§ **TO DO**: Copy the rows below word for word, leaving out the pictures.

§ **TASK MATERIAL**:
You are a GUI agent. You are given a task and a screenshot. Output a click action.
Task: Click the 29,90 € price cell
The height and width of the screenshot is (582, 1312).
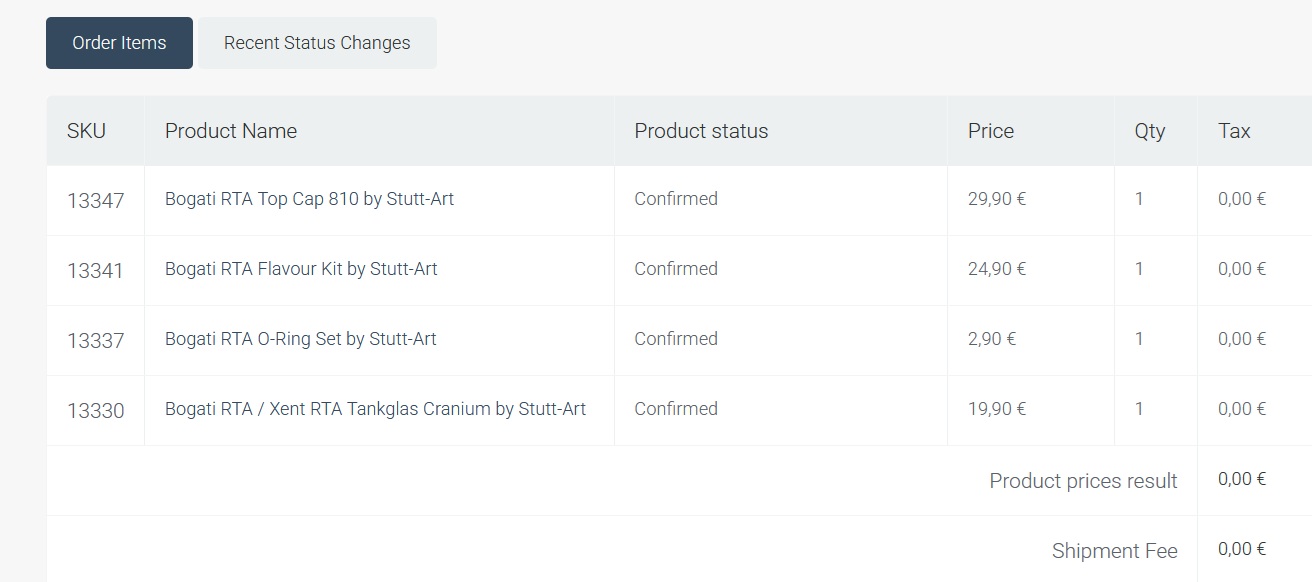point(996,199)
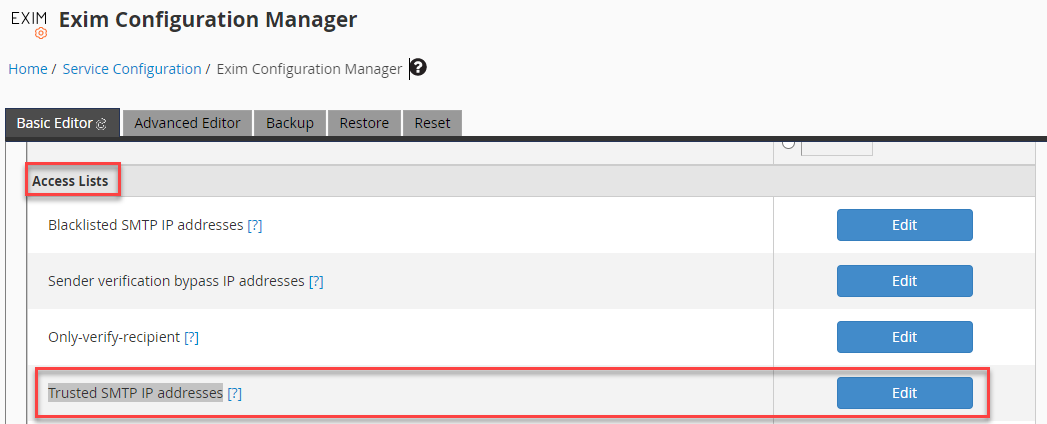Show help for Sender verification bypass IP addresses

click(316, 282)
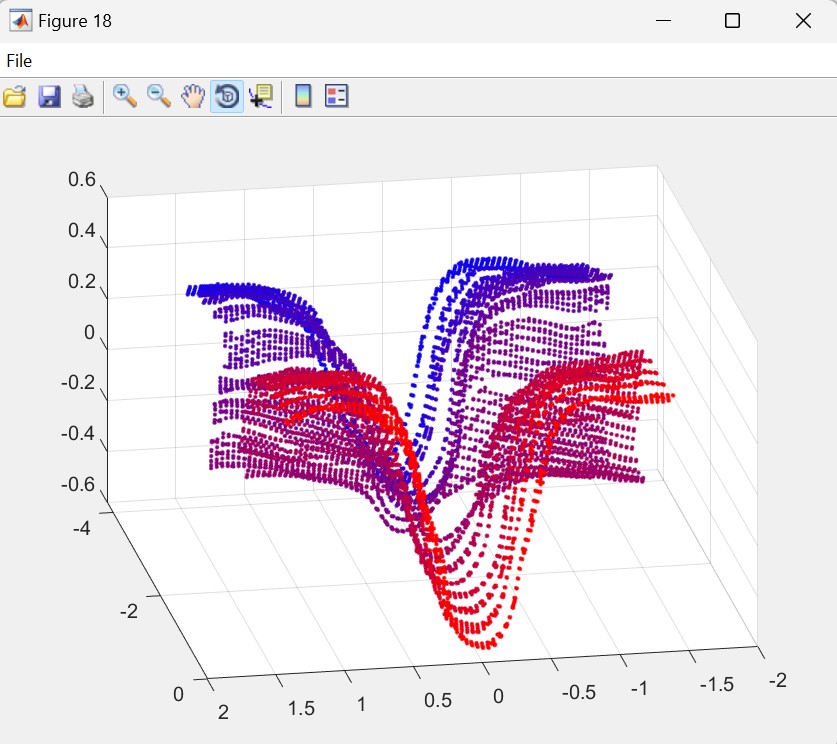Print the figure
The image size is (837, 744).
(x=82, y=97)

§ **WRITTEN ANSWER**:
You are a GUI agent. You are given a task and a screenshot. Output a click action.
Task: Click the 29,90 € price cell
The height and width of the screenshot is (582, 1312).
point(996,199)
Show help for Sender verification bypass IP addresses

click(316, 282)
Print the figure
The image size is (837, 744).
(x=82, y=97)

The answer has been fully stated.